Die eigennützige Gabe: Geschenkt wird einem nichts
Durch Geschenke und Gaben weben wir soziale Netze. Doch es liegt ein Schleier über dem Ganzen: Subjektiv glauben wir an die Uneigennützigkeit des Schenkens, doch objektiv geht es immer auch um Vorteile. Über die doppelte Wahrheit der Gabe.
Typisch für die menschliche Natur ist nach Adam Smiths Klassiker („Der Wohlstand der Nationen“) die „Neigung zum Tausch“. Er zählt alle möglichen Arten von Tausch auf, den von Diensten, Worten, nützlichen Gütern, und er erwähnt auch, ohne mit der Wimper zu zucken: Geschenke. Das entspricht nicht dem romantisierten Bild einer „Gabe“, das in unseren Köpfen abgespeichert ist; wir verknüpfen das Schenken nicht mit Tausch, sondern mit Selbstlosigkeit und Altruismus. Die Vorstellung, anderen etwas zu geben, um dafür etwas zu erhalten, gefällt uns nicht recht. Wir wollen keine Erwiderung, wollen Gutes tun.

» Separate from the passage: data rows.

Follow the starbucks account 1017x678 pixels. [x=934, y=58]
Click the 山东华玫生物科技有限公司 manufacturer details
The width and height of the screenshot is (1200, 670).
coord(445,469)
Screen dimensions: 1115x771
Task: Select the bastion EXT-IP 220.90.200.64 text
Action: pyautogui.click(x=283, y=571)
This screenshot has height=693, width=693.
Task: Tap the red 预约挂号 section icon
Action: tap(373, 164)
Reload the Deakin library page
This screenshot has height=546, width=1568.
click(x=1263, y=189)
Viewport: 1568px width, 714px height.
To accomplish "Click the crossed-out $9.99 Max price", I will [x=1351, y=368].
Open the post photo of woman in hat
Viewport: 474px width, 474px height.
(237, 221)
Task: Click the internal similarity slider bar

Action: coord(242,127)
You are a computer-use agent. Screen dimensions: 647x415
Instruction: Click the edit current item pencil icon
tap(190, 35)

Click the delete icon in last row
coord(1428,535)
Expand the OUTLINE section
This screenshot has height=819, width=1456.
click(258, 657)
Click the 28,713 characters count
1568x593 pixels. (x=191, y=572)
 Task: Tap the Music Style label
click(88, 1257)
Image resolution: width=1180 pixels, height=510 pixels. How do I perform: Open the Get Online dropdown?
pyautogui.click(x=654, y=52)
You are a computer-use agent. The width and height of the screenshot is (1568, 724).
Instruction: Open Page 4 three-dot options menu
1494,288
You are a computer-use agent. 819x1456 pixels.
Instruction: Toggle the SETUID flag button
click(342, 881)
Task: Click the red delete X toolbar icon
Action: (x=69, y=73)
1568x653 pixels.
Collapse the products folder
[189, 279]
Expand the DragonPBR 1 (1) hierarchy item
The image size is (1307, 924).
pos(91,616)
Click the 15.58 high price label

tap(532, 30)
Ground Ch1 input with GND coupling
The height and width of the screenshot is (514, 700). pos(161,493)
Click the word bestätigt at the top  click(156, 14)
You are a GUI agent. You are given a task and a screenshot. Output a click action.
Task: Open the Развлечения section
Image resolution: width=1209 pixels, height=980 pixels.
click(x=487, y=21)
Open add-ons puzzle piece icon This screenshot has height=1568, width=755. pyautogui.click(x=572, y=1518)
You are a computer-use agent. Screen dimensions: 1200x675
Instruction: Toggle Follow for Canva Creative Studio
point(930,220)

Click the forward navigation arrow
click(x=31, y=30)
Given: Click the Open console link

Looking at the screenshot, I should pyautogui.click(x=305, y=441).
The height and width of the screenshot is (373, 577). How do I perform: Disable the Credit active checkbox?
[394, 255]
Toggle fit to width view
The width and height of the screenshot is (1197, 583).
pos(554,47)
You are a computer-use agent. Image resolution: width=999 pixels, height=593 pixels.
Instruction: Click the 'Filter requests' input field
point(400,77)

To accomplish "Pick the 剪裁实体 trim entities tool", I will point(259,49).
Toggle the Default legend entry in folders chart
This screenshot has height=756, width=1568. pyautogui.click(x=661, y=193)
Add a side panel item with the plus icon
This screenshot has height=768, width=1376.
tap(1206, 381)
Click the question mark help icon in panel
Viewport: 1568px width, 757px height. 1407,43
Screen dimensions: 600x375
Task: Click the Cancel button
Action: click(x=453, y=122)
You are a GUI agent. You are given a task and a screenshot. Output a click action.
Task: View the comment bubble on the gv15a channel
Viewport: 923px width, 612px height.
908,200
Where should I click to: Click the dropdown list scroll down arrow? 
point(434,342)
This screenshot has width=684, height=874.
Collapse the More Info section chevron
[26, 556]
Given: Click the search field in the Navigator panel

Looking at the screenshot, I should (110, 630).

Oder erzeugen erhaltene Gaben und Geschenke auf jeden Fall Verpflichtungen? Fast alle soziologischen Werke über das Schenken sprechen davon. In seiner „Wirtschaftsgeschichte“spricht Max Weber im Zusammenhang mit dem traditionellen Tausch zwischen afrikanischen Häuptlingen oder mittelalterlichen Fürsten von „Schenkhandel“. Er stößt sich offensichtlich nicht an der Widersprüchlichkeit des Begriffs.
Und der Soziologe, der das meistzitierte Werk zu diesem Thema verfasst hat, Marcel Mauss („Die Gabe“, 1925), schreibt, dass sich in archaischen Gesellschaften Austausch und Verträge in Form von Geschenken vollzogen haben, die theoretisch freiwillig waren, in Wirklichkeit jedoch immer erwidert werden mussten. Geschenke waren nur dem äußeren Anschein nach selbstlos, hatten aber in Wirklichkeit zwanghaften und eigennützigen Charakter. Sie waren eine Art Handel vor der Institution des Händlers. Gabe und Gegengabe. Jede Gabe führte zu einer Gegengabe. Märkte existierten noch nicht, so wurden Güter durch Gaben getauscht und verteilt, damit bewahrte man den Frieden und manchmal auch Solidarität und Freundschaft. So nebenbei konnte auf diese Weise auch der Status bekräftigt werden. Die Stammeshäuptlinge der Indianer an der nordamerikanischen Nordwestküste wetteiferten, so Marcel Mauss, auf diese Weise, wer die meisten Güter verschenken konnte; mit diesem „Potlatsch“versuchte man zu verhindern, dass man durch zu viele erhaltene Geschenke vom anderen ausgestochen wurde.
„Wir sprechen in diesem Zusammenhang von Handel, obwohl dabei kein Profit erzielt wird, weder in Form von Geld noch in Form von Gütern“, schreibt der Wirtschaftswissenschaftler Karl Polanyi, wenn er das zeremonielle Gabentauschritual („Kula-Ring“) auf den melanesischen Trobriand-Inseln analysiert; es handele sich hier um eine der kompliziertesten Formen der Handelstransaktionen des Menschen, ein ständiges „give and take“, das ausschließlich durch Etikette und Magie geregelt werde. Die Tauschgeschenke sind Prunkketten und -armbänder. Das führt zu einer enormen Zirkulation von Reichtümern. Doch es ist nicht gewinnorientiert, niemand wird dadurch reich, doch je protziger und großzügiger man verfährt, desto mehr steigt das Ansehen, und es entsteht ein mächtiges Netz interpersoneller Bindungen.
Auch wenn sich Gesellschaften zu entwickeln begannen, überdauerten Elemente des Schenkens. Im antiken Griechenland hielt sich der ritualisierte Gabentausch zwischen einem Einheimischen und einem Fremden (die „Xenia“oder Gastfreundschaft der Zeit Homers) auch dann noch, als durch die Verfassung der Polis der Umgang mit den Fremden festgelegt wurde. Die dichten Netze der Gastfreundschaft reichten weit über die Grenzen der Polis hinaus und verbanden so die Eliten.